_SUPPLIED RECORDS_
━━━━━━

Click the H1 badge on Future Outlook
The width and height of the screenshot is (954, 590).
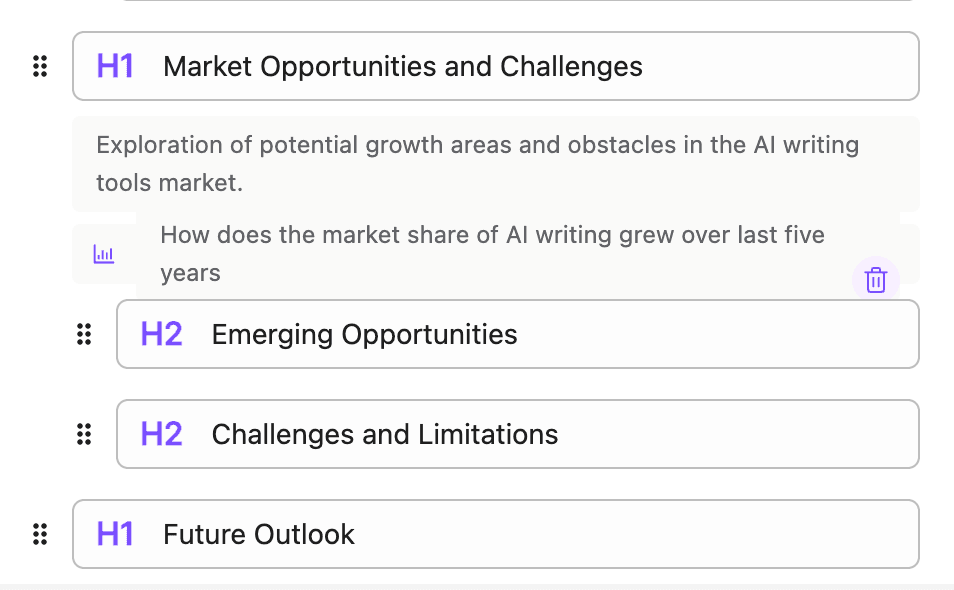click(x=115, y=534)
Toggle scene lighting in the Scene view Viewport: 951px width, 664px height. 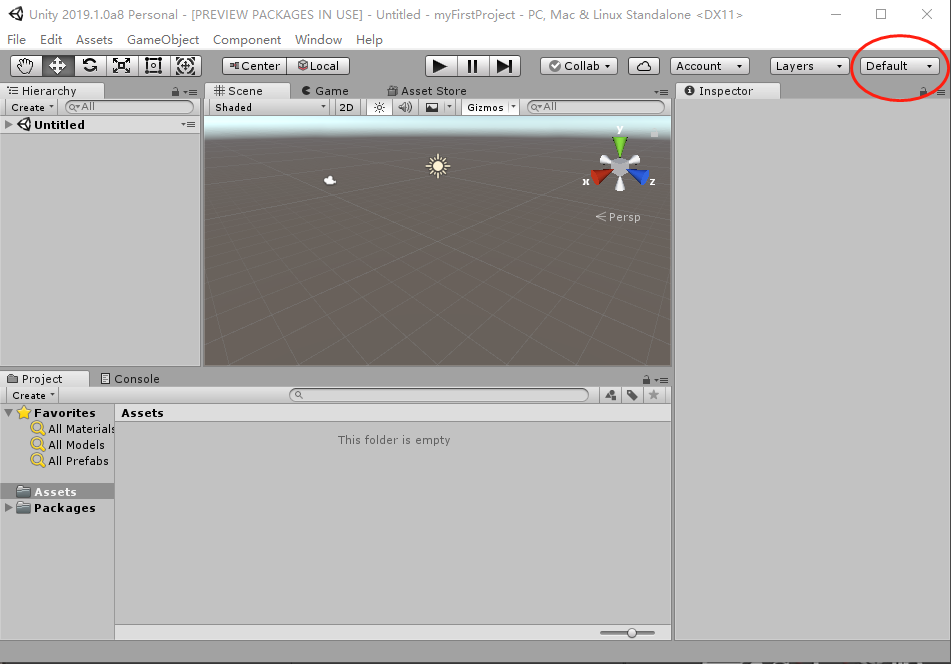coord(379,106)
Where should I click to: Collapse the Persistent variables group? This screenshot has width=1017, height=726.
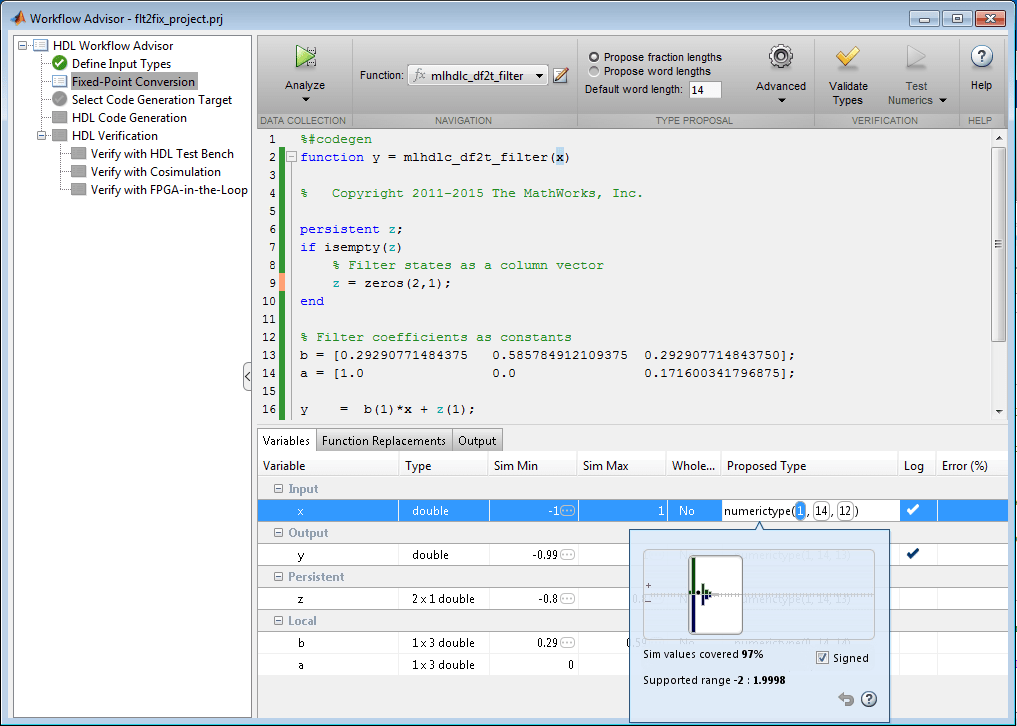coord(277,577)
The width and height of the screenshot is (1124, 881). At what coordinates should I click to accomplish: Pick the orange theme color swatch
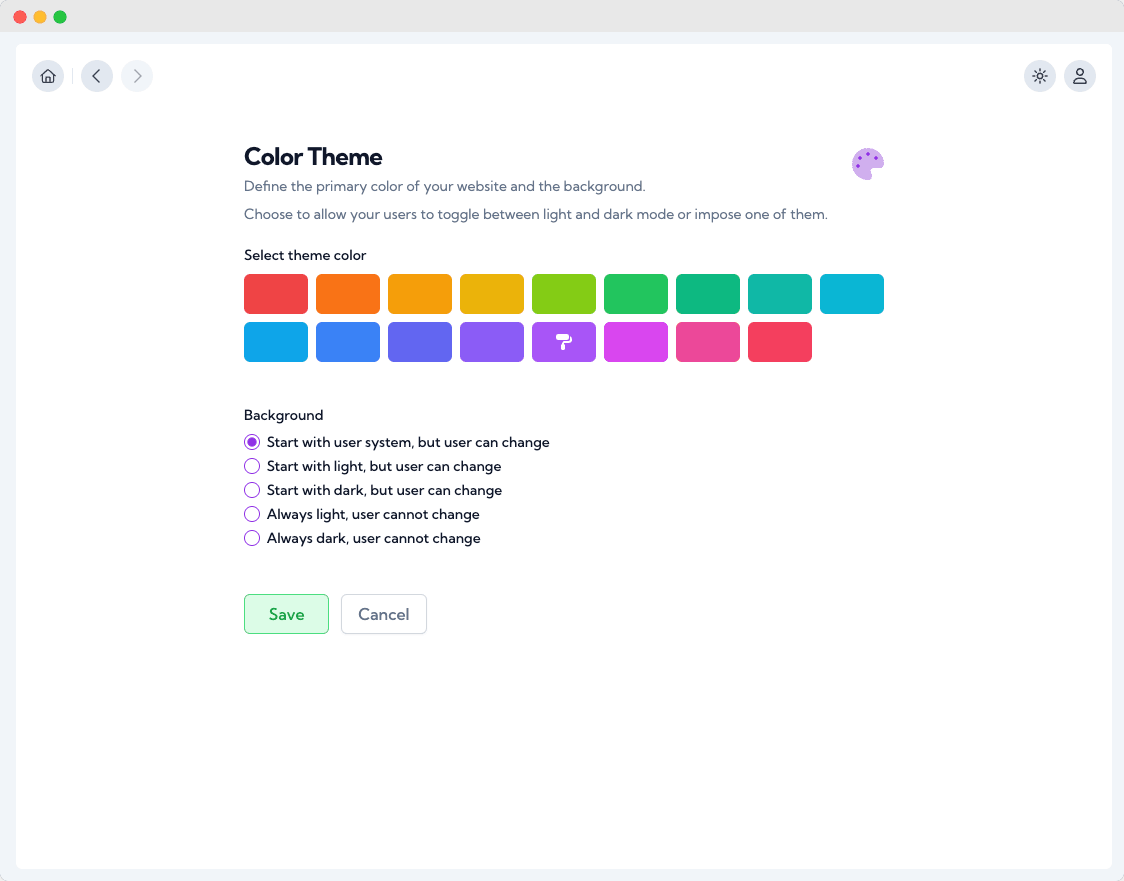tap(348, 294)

━━━━━━

_ABOUT THIS EXERCISE_
Starting at the line that contains "The width and height of the screenshot is (1124, 881).", extract each line through the last line of the material exactly as written, and include no pictures.

_ANSWER BELOW_
The width and height of the screenshot is (1124, 881). At what coordinates should I click to accomplish: Pick the orange theme color swatch
tap(348, 294)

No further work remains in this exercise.